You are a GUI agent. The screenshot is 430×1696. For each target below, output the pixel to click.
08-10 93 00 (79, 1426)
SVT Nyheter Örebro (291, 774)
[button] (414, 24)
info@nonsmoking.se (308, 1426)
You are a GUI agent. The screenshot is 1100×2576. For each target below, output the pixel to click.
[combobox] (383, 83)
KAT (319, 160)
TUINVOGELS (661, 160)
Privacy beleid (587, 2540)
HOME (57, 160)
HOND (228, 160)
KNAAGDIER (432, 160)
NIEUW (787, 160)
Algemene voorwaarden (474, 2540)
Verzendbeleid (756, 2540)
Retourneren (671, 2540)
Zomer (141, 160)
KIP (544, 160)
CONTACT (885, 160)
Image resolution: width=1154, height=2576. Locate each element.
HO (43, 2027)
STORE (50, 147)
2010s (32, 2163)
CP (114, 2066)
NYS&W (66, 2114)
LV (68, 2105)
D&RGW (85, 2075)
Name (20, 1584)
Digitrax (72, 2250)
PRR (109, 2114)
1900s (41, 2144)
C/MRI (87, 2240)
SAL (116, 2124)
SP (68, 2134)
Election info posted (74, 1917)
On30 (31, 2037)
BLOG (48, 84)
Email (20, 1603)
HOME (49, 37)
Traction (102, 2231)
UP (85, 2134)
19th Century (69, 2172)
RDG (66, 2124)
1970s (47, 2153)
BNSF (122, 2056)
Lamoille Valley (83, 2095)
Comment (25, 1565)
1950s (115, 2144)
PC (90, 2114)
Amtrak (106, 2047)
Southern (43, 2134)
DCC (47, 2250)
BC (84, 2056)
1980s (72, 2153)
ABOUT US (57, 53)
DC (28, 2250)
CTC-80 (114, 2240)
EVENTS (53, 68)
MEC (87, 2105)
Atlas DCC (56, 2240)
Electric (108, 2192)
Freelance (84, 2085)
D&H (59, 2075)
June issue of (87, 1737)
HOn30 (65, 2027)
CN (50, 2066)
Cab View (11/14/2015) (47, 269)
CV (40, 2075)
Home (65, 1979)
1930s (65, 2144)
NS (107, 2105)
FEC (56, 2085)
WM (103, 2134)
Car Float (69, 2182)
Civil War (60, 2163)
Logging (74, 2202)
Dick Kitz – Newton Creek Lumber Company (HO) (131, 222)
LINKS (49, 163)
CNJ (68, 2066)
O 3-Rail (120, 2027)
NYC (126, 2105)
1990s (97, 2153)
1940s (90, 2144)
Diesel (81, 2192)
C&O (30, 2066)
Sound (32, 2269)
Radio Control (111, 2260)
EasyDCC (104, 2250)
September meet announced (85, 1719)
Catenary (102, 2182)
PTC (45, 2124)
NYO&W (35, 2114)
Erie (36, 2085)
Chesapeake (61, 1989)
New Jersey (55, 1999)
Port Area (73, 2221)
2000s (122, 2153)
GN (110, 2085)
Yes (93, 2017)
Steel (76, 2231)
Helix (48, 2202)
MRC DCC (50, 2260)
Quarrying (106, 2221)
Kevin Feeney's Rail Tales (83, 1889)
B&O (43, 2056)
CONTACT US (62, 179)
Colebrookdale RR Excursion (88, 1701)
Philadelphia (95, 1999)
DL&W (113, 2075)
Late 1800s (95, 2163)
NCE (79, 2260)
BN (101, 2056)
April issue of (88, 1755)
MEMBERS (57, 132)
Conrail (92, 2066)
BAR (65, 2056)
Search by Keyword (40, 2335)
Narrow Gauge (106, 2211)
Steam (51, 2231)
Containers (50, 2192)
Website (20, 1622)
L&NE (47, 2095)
*****
= Try it =
The material above must be returned word for word, complete.

= Solved exercise =
You are a GUI agent. The screenshot is 430×1696. For each target below, output the pixel to click.
08-10 93 00 (79, 1426)
SVT Nyheter Örebro (291, 774)
[button] (414, 24)
info@nonsmoking.se (308, 1426)
You are a GUI agent. The screenshot is 1100×2576. For each target below, output the pixel to click.
[combobox] (383, 83)
KAT (319, 160)
TUINVOGELS (661, 160)
Privacy beleid (587, 2540)
HOME (57, 160)
HOND (228, 160)
KNAAGDIER (432, 160)
NIEUW (787, 160)
Algemene voorwaarden (474, 2540)
Verzendbeleid (756, 2540)
Retourneren (671, 2540)
Zomer (141, 160)
KIP (544, 160)
CONTACT (885, 160)
Image resolution: width=1154, height=2576. Locate each element.
HO (43, 2027)
STORE (50, 147)
2010s (32, 2163)
CP (114, 2066)
NYS&W (66, 2114)
LV (68, 2105)
D&RGW (85, 2075)
Name (20, 1584)
Digitrax (72, 2250)
PRR (109, 2114)
1900s (41, 2144)
C/MRI (87, 2240)
SAL (116, 2124)
SP (68, 2134)
Election info posted (74, 1917)
On30 (31, 2037)
BLOG (48, 84)
Email (20, 1603)
HOME (49, 37)
Traction (102, 2231)
UP (85, 2134)
19th Century (69, 2172)
RDG (66, 2124)
1970s (47, 2153)
BNSF (122, 2056)
Lamoille Valley (83, 2095)
Comment (25, 1565)
1950s (115, 2144)
PC (90, 2114)
Amtrak (106, 2047)
Southern (43, 2134)
DCC (47, 2250)
BC (84, 2056)
1980s (72, 2153)
ABOUT US (57, 53)
DC (28, 2250)
CTC-80 (114, 2240)
EVENTS (53, 68)
MEC (87, 2105)
Atlas DCC (56, 2240)
Electric (108, 2192)
Freelance (84, 2085)
D&H (59, 2075)
June issue of (87, 1737)
HOn30 (65, 2027)
CN (50, 2066)
Cab View (11/14/2015) (47, 269)
CV (40, 2075)
Home (65, 1979)
1930s (65, 2144)
NS (107, 2105)
FEC (56, 2085)
WM (103, 2134)
Car Float (69, 2182)
Civil War (60, 2163)
Logging (74, 2202)
Dick Kitz – Newton Creek Lumber Company (HO) (131, 222)
LINKS (49, 163)
CNJ (68, 2066)
O 3-Rail (120, 2027)
NYC (126, 2105)
1990s (97, 2153)
1940s (90, 2144)
Diesel (81, 2192)
C&O (30, 2066)
Sound (32, 2269)
Radio Control (111, 2260)
EasyDCC (104, 2250)
September meet announced (85, 1719)
Catenary (102, 2182)
PTC (45, 2124)
NYO&W (35, 2114)
Erie (36, 2085)
Chesapeake (61, 1989)
New Jersey (55, 1999)
Port Area (73, 2221)
2000s (122, 2153)
GN (110, 2085)
Yes (93, 2017)
Steel (76, 2231)
Helix (48, 2202)
MRC DCC (50, 2260)
Quarrying (106, 2221)
Kevin Feeney's Rail Tales (83, 1889)
B&O (43, 2056)
CONTACT US (62, 179)
Colebrookdale RR Excursion (88, 1701)
Philadelphia (95, 1999)
DL&W (113, 2075)
Late 1800s (95, 2163)
NCE (79, 2260)
BN (101, 2056)
April issue of (88, 1755)
MEMBERS (57, 132)
Conrail (92, 2066)
BAR (65, 2056)
Search by Keyword (40, 2335)
Narrow Gauge (106, 2211)
Steam (51, 2231)
Containers (50, 2192)
Website (20, 1622)
L&NE (47, 2095)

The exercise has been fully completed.